Kyber Network (KNC), one decentralized exchange platform and aggregator on Ethereum, announced plans for Kyber 3.0, a complete overhaul of its platform.
With the 3.0 release, Kyber turns into a network of specialized liquidity pools, similar to how different exchanges optimize for different types of assets. For example, Kyber 3.0 allows very high gains for pairs between different wraps of the same asset, similar to Curve. The team says this slips a 100-fold improvement. Other less stable pairs such as Bitcoin (BTC) to Ether (ETH), could benefit from a five to ten fold improvement in capital efficiency.
The optimization is achieved by implementing dynamic market makers or DMMs. This iteration of the original concept allows for more precise adjustments to the main parameters of a liquidity pool. Makers can adjust the relative weights of each asset – similar to Balancer – and set a custom gain to reduce slippage.
Trading fees are also dynamically adjusted: during periods of high volume, fees will increase, and vice versa, they will decrease during periods of lower volume. Such a mechanism helps some of the damage as a result of temporary loss, the phenomenon where the assets of a liquidity provider are constantly rebalanced to sell the winner and buy the loser. Since most of the temporary loss occurs during decisive and probable high volume moves to both sides, a higher rate parameter helps capture some of the benefits.
Another important improvement is gas optimization. Previous iterations of Kyber generally took up a lot more block space and thus were more expensive to run. Speaking with Cointelegraph, a team spokesperson explained that this was due to Kyber using a single access point to interact with its many reserves and routing paths. The new version offers more flexibility, allowing users to get liquidity directly from the source they need, in addition to an overall improvement in gas efficiency. The new architecture is also designed to support future cross-chain and layer-two scaling solutions.
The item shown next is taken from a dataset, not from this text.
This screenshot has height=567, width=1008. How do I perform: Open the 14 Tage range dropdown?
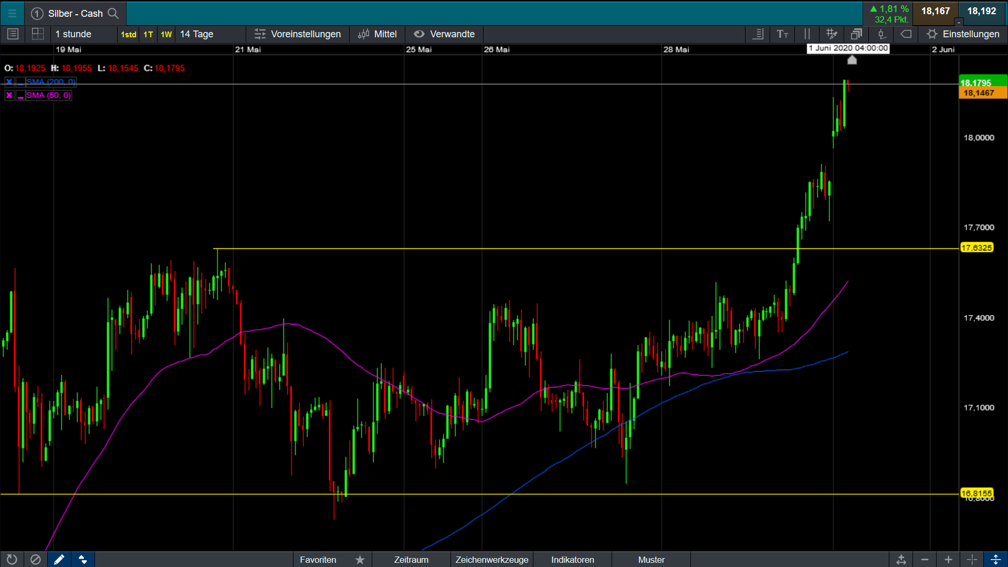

These improvements are just the beginning, the spokesman said. Future plans include more specialized liquidity pools for certain user niches. These include the Professional Liquidity Protocol, a specialized liquidity model for professional market makers, the Bridge Protocol to obtain liquidity from external sources and an emerging derivatives trading platform.
KNC’s token economy will also be overhauled to align with other governance tokens:
“In the upcoming proposal, KyberDAO will have multiple sources of value creation, including the new DMM and all new liquidity protocols. The governance utilization of KNC will also be significantly improved as they now have effective oversight of these various protocols. KyberDAO will also have the opportunity to vote and fund new protocols for the network. “
The details of the change will be discussed and approved by the existing community, the spokesperson clarified. The KNC token also has several value capture mechanisms, with holders entitled to some of the fees generated by the protocol.
The upgrade will be rolling out in two phases called Katana and Kaizen. The first contains the DMM and a proposal for KNC revision and migration. While no specific dates have been selected, the full transition is expected to be completed late in the third quarter of 2021.